Attack prompts World Bank to sever its connection to the IMF

The International Monetary Fund (IMF) has suffered a targeted cyber attack that has compromised a number of its systems.

A large quantity of data has been stolen, including documents and emails, and the attack may be linked to a foreign government, according to reports.

The attack has prompted the World Bank to sever its direct network connection to the IMF as a precautionary measure.

The IMF uses RSA's SecureID tokens and told employees earlier this month that it would be replacing them following the security breach at RSA in March this year.

And although there is as yet no official link between the RSA breach and this attack, Ovum principal analyst Graham Titterington said it is highly likely.

"There is a high probability that there's some connection," said Titterington.

"We've had the Lockheed Martin breach, which has been well attributed to the RSA breach. The IMF hack actually occurred a little while ago and has just come to light. So it could have happened directly after the RSA attack."

Titterington added that a foreign agency or government is likely to be behind the attack.

"The IMF is going to be well defended from an information point of view, so getting in would require significant resources over a long period of time.
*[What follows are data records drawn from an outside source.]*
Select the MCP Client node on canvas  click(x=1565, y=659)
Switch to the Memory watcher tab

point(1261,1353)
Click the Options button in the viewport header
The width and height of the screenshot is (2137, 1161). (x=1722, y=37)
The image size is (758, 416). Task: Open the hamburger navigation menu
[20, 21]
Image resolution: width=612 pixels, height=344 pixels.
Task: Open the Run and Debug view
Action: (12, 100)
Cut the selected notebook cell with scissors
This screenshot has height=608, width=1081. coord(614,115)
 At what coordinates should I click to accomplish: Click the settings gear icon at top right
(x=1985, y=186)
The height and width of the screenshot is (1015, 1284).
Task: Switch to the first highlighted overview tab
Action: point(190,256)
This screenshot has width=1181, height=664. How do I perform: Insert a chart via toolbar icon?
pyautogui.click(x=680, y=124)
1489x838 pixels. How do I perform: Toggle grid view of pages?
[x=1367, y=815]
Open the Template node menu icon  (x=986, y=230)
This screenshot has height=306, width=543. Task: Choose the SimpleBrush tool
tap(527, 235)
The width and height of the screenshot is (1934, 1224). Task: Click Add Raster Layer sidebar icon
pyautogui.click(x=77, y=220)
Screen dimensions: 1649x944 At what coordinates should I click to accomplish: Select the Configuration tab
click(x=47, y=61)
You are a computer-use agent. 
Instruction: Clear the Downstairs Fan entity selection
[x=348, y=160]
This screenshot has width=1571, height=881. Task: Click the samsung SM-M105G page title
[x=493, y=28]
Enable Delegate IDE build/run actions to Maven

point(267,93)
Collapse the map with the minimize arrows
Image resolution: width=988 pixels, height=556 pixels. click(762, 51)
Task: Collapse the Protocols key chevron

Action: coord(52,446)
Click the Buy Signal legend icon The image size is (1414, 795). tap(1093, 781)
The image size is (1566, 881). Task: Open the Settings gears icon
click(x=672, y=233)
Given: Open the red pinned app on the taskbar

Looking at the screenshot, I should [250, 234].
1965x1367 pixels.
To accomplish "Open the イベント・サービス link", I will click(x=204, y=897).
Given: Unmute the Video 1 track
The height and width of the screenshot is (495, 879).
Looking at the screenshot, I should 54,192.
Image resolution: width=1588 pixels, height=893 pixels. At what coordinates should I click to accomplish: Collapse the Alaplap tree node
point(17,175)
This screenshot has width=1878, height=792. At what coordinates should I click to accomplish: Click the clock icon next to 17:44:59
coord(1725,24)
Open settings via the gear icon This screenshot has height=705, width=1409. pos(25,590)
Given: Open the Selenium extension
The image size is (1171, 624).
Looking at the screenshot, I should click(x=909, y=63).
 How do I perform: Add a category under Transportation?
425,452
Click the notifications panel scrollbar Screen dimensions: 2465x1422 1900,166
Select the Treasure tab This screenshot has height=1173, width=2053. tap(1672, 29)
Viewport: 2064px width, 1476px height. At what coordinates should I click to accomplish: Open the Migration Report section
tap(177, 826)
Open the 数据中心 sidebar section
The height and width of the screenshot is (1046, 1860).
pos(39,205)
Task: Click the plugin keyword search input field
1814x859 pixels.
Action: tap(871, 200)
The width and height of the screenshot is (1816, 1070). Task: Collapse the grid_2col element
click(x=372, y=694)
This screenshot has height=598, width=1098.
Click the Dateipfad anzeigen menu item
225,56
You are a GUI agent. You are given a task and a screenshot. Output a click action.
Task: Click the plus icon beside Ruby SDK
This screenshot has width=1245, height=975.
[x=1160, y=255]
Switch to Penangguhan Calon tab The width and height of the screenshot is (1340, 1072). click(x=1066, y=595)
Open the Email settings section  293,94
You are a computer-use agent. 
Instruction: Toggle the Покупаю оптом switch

Criminal gangs don't have the resources that governments and agencies hold.

"Also, the information stolen from the IMF is of more use to governments than individuals. In terms of motive and ability, responsibility is most likely to lie with a foreign nation."

Ross Brewer, vice president and managing director for international markets at log management firm LogRhythm, recommends the IMF monitor its logs to understand the scale of the breach.

"The key to stopping hacks before they have a chance to do serious damage is stored in the log data generated by IT systems. These provide the traceability required to spot patterns of suspicious behaviour in real-time."